(Records for this task begins)

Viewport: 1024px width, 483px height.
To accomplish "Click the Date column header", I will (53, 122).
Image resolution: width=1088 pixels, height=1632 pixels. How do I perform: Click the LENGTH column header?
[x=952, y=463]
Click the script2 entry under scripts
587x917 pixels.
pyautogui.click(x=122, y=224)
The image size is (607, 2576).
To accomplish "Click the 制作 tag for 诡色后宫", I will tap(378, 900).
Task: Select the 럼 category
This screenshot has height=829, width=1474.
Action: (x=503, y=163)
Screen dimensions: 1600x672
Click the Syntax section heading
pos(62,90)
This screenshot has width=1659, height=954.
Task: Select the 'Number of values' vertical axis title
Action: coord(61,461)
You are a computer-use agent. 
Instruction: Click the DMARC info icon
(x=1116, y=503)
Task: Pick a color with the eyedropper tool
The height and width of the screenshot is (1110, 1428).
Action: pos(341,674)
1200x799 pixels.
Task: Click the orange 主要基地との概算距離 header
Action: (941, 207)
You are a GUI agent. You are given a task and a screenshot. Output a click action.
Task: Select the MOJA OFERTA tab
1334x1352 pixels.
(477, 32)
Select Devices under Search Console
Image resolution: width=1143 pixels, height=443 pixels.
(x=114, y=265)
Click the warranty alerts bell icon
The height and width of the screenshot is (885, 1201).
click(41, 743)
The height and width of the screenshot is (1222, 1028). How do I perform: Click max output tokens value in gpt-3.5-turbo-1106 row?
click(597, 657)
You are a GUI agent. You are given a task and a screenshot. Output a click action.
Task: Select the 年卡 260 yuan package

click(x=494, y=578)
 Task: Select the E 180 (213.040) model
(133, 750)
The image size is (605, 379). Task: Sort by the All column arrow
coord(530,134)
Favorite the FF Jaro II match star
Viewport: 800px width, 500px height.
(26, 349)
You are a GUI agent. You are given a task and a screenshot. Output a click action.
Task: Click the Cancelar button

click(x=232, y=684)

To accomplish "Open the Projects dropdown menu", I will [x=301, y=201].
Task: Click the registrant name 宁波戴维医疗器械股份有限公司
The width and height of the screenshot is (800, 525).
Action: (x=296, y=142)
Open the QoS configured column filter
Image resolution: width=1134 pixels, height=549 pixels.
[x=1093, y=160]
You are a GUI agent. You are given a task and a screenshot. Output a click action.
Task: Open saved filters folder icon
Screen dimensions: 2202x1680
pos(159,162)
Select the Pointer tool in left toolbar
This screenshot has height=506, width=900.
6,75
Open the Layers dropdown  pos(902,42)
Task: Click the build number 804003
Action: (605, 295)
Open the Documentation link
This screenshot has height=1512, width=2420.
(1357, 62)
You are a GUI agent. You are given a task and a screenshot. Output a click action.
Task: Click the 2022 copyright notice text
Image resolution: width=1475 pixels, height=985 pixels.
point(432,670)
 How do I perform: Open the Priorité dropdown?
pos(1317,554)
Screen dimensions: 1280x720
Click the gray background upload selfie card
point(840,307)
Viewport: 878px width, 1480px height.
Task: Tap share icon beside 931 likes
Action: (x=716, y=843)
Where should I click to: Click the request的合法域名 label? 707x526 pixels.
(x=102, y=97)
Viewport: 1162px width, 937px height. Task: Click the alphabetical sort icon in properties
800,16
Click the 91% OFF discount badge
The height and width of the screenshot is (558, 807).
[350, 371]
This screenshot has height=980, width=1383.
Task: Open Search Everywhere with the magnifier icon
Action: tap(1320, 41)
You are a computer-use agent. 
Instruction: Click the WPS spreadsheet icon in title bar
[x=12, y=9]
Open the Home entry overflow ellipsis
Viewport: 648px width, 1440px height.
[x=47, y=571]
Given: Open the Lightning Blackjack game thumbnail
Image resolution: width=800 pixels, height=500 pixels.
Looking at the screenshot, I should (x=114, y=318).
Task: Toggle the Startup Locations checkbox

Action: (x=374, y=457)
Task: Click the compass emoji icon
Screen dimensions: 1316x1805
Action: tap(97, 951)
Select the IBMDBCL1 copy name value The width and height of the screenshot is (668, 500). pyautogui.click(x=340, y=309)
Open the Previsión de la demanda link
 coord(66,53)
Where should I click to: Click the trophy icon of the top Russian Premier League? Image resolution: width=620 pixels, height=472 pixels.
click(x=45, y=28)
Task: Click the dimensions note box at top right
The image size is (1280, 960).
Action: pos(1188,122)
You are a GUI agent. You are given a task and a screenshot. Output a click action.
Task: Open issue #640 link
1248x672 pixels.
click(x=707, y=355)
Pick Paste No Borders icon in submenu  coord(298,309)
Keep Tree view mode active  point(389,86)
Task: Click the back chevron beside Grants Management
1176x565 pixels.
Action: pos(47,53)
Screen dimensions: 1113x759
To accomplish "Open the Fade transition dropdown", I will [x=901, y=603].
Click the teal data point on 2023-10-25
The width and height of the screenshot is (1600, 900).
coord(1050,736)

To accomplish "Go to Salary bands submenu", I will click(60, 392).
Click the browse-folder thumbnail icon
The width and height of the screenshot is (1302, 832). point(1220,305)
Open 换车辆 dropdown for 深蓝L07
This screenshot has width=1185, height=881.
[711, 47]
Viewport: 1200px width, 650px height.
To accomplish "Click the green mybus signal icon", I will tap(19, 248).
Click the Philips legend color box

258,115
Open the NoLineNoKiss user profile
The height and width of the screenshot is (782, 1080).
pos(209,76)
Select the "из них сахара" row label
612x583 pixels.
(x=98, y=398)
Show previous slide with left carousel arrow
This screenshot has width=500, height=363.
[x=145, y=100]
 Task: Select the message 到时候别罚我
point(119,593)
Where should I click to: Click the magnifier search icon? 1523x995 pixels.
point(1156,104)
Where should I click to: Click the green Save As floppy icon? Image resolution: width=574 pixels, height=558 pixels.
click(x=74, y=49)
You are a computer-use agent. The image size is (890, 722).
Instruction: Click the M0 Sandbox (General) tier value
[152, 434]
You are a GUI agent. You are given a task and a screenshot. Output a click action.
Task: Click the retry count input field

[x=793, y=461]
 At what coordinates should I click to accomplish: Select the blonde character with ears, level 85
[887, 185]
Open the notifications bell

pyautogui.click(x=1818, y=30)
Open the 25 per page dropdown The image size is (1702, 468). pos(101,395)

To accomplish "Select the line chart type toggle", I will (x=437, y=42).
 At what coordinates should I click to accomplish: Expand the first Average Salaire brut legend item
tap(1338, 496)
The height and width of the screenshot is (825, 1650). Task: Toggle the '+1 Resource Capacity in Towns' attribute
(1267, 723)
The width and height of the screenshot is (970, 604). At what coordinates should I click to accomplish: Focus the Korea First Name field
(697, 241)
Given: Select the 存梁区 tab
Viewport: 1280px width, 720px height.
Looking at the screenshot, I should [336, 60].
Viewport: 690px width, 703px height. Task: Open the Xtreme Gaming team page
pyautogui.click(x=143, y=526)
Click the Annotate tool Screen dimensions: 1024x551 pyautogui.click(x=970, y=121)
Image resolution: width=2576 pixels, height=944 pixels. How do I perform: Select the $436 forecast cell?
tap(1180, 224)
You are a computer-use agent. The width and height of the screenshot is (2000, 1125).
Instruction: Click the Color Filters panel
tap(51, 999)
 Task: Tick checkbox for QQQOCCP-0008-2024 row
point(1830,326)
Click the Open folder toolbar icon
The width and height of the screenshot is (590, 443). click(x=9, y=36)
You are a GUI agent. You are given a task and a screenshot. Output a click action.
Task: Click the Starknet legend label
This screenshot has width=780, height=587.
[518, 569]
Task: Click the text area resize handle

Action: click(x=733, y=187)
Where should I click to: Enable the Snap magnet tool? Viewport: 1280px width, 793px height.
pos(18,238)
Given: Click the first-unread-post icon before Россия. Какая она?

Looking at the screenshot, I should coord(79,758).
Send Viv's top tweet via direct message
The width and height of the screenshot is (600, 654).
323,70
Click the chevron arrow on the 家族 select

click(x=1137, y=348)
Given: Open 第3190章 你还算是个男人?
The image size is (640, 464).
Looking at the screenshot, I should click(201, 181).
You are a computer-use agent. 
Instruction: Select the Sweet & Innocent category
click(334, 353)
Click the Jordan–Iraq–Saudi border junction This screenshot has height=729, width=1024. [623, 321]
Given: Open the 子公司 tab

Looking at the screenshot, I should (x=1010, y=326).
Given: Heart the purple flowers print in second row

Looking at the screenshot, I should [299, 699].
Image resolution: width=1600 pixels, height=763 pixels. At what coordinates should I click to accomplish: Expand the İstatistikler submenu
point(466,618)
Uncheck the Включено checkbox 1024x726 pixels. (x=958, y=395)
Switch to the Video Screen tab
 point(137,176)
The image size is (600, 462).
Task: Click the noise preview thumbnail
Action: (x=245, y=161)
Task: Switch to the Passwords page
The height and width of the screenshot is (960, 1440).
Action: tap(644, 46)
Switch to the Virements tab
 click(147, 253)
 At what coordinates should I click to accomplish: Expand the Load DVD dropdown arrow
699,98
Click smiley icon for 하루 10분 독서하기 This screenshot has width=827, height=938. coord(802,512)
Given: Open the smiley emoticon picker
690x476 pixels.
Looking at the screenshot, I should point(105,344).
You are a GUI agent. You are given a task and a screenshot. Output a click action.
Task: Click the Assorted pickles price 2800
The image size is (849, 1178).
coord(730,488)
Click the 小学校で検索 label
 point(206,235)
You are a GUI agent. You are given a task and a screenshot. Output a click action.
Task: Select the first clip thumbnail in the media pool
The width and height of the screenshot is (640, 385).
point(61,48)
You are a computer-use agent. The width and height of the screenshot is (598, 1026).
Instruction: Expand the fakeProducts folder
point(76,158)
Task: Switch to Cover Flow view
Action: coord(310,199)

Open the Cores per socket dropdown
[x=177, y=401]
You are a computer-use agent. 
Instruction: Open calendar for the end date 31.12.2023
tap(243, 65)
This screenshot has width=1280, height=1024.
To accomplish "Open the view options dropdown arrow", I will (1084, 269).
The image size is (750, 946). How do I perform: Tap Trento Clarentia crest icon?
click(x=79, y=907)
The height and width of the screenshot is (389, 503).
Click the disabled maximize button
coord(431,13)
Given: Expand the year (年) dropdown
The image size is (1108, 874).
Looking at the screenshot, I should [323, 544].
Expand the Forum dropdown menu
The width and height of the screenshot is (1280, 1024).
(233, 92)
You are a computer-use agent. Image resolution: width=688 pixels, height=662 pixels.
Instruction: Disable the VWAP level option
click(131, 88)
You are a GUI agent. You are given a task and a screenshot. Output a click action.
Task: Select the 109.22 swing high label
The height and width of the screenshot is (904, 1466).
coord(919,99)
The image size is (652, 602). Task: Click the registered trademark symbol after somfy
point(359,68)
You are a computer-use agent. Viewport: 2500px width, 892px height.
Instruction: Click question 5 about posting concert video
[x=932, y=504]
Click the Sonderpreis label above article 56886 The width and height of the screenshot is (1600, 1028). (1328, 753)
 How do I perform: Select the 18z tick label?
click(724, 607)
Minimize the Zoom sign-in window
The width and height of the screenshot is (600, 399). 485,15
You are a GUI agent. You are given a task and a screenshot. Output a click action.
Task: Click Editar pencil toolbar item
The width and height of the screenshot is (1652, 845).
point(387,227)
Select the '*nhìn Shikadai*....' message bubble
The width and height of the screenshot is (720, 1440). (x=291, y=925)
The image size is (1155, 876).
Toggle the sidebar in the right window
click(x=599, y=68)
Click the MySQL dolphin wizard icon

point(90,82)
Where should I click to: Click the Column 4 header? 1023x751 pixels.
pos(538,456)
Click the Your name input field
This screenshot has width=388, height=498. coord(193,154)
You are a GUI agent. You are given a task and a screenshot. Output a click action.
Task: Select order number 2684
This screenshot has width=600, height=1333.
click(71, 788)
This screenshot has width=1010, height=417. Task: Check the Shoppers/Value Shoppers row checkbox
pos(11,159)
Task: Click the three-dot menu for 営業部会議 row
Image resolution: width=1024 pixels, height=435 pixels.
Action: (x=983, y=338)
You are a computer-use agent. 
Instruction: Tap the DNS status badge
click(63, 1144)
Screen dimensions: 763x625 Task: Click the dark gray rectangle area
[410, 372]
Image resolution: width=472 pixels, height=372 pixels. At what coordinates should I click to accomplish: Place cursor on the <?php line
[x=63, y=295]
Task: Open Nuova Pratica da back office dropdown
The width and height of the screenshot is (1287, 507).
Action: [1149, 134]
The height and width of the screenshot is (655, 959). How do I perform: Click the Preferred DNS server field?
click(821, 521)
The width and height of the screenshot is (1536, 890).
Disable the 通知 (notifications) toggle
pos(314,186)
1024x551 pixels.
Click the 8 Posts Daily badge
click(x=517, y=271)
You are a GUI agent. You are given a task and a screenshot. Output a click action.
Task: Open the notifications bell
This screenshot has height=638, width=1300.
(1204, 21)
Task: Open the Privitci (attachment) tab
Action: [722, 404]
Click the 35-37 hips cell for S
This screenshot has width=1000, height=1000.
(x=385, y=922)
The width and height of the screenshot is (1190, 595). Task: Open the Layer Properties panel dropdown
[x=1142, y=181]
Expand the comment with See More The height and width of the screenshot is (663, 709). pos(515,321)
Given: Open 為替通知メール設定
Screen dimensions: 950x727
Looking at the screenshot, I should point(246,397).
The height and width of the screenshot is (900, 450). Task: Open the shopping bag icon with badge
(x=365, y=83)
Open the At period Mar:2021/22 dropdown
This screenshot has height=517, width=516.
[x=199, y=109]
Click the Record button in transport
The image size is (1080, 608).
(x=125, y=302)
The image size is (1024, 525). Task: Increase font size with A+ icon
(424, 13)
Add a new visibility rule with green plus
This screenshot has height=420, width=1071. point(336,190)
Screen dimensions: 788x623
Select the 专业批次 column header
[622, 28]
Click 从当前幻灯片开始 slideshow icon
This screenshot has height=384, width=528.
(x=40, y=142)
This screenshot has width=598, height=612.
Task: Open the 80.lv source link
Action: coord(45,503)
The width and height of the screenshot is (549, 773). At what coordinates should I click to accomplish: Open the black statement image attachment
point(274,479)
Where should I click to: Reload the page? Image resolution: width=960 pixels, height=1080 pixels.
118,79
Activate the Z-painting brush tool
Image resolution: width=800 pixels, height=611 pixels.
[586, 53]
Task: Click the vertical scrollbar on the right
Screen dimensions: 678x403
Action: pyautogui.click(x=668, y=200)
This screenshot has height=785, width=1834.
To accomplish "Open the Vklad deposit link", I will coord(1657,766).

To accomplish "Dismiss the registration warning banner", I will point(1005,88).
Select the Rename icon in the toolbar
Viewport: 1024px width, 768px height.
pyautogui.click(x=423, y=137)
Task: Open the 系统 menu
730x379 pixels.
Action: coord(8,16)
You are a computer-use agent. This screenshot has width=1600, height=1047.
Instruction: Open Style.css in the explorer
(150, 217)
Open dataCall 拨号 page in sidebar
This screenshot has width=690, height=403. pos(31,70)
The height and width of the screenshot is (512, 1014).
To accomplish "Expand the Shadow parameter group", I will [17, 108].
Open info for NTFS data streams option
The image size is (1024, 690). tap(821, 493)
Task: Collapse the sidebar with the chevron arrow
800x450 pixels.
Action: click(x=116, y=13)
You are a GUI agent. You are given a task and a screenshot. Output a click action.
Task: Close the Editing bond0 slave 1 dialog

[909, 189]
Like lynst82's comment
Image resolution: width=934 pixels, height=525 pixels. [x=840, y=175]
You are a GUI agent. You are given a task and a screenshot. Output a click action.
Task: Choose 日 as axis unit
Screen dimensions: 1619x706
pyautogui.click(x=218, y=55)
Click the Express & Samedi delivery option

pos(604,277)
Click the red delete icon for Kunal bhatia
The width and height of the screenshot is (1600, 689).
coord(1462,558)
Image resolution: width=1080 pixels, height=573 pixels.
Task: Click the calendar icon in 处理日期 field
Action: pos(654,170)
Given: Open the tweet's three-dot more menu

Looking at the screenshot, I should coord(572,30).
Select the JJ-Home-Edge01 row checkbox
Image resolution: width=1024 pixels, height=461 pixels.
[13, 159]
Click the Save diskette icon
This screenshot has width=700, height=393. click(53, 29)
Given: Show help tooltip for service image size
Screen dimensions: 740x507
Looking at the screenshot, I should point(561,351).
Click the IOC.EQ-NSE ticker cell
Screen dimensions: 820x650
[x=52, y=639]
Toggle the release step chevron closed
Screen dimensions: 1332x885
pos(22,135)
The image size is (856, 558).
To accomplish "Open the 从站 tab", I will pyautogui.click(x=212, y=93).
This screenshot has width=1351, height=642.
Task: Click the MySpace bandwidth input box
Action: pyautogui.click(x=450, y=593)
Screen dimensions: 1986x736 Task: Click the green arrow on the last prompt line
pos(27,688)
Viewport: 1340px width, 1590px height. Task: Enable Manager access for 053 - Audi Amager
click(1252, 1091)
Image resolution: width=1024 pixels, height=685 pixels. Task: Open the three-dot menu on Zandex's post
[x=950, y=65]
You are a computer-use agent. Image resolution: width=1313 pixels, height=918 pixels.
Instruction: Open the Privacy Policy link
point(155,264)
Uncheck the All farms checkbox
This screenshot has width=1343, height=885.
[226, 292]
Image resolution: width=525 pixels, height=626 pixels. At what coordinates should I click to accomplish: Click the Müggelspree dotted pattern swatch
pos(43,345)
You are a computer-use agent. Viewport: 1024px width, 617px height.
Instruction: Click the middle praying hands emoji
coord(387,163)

(Records for this task ends)

> Assignment: Your answer should hold every line of the entries that contains the string "smiley".

> Answer below:
Click smiley icon for 하루 10분 독서하기 This screenshot has width=827, height=938. coord(802,512)
Given: Open the smiley emoticon picker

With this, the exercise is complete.